ABx Group's 83 per cent-owned subsidiary ALCORE has confirmed a lucrative commercial pathway for the company after efficiently producing a high-value hydrogen fluoride from the waste product from aluminium smelting.
The company reported a massive 97 per cent fluorine recovery from its bath pilot-batch 2-stage fluorine reactor, including an 85 per cent recovery from the first stage.
The 85 per cent recovery is the highest-ever result from a single stage reactor and along with the 97 per cent overall recovery, the result marks a major milestone for fluorine recovery from aluminium smelter bath.
Fluorine is designated a critical element because it is a highly reactive element which is employed in multiple industries – often in intermediate process steps.
These include but are not restricted to making hydrofluoric acid, which in turn is used in the production of fluorocarbons, plastics, and electronics. It is also used in the production of uranium hexafluoride which is used extensively in nuclear reactors.
Additionally, fluorine is also employed in the manufacture of lubricants, dyes, pesticides and other chemicals, along with steel production, dental products, oil and water repellents, fire-fighting foam, fabric stain resistance and MRI medical scans which are sensitive to magnetic fields. It is also used to make sulphur hexafluoride, an insulating gas for high-power electrical transformers.
The company says its latest processing results presents a strong validation of its bath reactor process and confirms its theories, giving it strong confidence in scaling-up the process.
Bath is an alternative name for cryolite which is most commonly used in the industrial process of aluminium smelting.
Cryolite – or bath - is sodium aluminium fluoride (Na3AlF6) and is used in the electrolytic manufacture of aluminium to cover the melted metal to keep melting temperatures low and reduce energy consumption.
The bath material is eventually recycled by extracting the material from the melting pots, usually at the same time as extracting the used anode to replace it with a new one.
Subsequently, the recovered bath material is cooled, crushed, screened and stored before being reused as a covering agent in a new melting operation.
Australia is the world’s seventh largest aluminium producer and ABx’s seeming ability to efficiently produce fluorine from waste derived during aluminium smelting is a significant step towards a new, and potentially lucrative commercial opportunity.
ABx Group Managing Director and CEO Mark Cooksey said: “I am thrilled to see ALCORE deliver such stellar results with near complete recovery of fluorine from aluminium smelter bath.
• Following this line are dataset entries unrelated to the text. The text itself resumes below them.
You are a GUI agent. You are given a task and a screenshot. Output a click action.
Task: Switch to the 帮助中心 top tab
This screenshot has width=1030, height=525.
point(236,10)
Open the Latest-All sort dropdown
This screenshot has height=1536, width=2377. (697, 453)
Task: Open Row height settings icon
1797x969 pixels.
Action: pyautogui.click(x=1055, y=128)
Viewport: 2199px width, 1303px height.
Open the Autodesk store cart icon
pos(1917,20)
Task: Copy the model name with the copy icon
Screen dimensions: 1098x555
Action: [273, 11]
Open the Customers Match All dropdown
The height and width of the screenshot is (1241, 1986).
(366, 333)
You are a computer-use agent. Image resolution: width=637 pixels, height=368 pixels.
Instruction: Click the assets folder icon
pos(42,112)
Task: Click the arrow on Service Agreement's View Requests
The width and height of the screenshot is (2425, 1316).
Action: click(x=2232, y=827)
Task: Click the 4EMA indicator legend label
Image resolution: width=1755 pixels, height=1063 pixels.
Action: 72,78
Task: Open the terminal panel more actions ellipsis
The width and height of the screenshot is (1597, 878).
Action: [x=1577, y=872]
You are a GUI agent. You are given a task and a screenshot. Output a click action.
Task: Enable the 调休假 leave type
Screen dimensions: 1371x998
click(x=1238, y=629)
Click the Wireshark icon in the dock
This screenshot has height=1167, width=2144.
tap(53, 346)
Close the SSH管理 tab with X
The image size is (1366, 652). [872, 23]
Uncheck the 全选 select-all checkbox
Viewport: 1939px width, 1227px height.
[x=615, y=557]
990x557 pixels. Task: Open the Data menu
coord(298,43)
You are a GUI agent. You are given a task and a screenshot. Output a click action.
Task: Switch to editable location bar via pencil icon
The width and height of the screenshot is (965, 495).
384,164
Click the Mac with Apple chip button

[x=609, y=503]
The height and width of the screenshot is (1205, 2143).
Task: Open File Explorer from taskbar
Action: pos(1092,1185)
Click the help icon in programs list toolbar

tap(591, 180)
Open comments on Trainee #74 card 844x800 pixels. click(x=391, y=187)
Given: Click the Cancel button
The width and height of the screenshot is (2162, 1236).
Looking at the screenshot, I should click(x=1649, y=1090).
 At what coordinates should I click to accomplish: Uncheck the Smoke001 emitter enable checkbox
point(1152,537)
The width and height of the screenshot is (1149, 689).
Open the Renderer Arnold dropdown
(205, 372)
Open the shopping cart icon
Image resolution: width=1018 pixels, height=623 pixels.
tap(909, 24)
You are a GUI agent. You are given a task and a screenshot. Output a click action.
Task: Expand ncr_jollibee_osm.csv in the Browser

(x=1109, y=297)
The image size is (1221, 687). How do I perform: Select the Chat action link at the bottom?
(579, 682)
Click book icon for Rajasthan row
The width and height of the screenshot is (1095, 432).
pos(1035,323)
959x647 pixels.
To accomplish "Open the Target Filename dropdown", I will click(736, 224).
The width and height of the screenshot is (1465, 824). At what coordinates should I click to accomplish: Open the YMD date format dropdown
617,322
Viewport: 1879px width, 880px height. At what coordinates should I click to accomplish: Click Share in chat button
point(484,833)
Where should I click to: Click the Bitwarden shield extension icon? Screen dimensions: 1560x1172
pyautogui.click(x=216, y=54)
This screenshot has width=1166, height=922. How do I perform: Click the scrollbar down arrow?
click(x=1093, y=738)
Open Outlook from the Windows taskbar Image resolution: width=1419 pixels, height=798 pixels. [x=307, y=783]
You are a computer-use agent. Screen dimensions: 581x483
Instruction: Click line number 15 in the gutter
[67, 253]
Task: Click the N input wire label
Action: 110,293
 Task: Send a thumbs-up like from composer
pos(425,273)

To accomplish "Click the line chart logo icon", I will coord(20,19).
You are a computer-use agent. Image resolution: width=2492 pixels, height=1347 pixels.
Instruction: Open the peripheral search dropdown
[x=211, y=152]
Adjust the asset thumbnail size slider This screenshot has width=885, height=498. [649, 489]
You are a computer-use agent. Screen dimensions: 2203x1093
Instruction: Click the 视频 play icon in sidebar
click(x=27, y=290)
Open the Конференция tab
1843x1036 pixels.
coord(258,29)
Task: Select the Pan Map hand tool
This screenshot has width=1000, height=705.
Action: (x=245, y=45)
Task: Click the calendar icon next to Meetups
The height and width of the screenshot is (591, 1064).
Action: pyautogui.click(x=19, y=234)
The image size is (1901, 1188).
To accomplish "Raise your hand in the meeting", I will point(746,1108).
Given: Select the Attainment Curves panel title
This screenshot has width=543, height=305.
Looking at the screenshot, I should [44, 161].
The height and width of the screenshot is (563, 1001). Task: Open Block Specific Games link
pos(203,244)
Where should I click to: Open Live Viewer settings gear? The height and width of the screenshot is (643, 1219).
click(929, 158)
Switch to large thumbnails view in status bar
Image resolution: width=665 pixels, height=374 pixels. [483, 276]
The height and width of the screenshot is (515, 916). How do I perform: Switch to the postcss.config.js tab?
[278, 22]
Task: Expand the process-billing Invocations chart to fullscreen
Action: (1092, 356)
Additionally, the fact the results validated our theories demonstrates that ALCORE has an exceptionally strong understanding of the process, giving great confidence for on-going scale-up.“
ALCORE’s pilot-scale bath fluorine reactor is located at its ALCORE Technology Centre on the NSW Central Coast.
It has been designed for the recovery of fluorine to produce high-value hydrogen fluoride from the bath waste remaining after the aluminium smelting process.
The chemical process employed involves reacting the hydrogen fluoride with alumina to produce aluminium fluoride, which is essential to the aluminium smelting industry.
The ALCORE process route also effectively bypasses the need to import fluorspar or other fluorine-containing minerals to make the aluminium fluoride and also comes with the benefits of circular production – or the perfect recycling.
Fluorine has long been a maligned and misunderstood chemical, but in reality it is a vital component to so many valuable and routinely used applications. The latest trail-blazing results confirmed by ABx and ALCORE may soon open up a path to a more efficient and ready-made domestic source.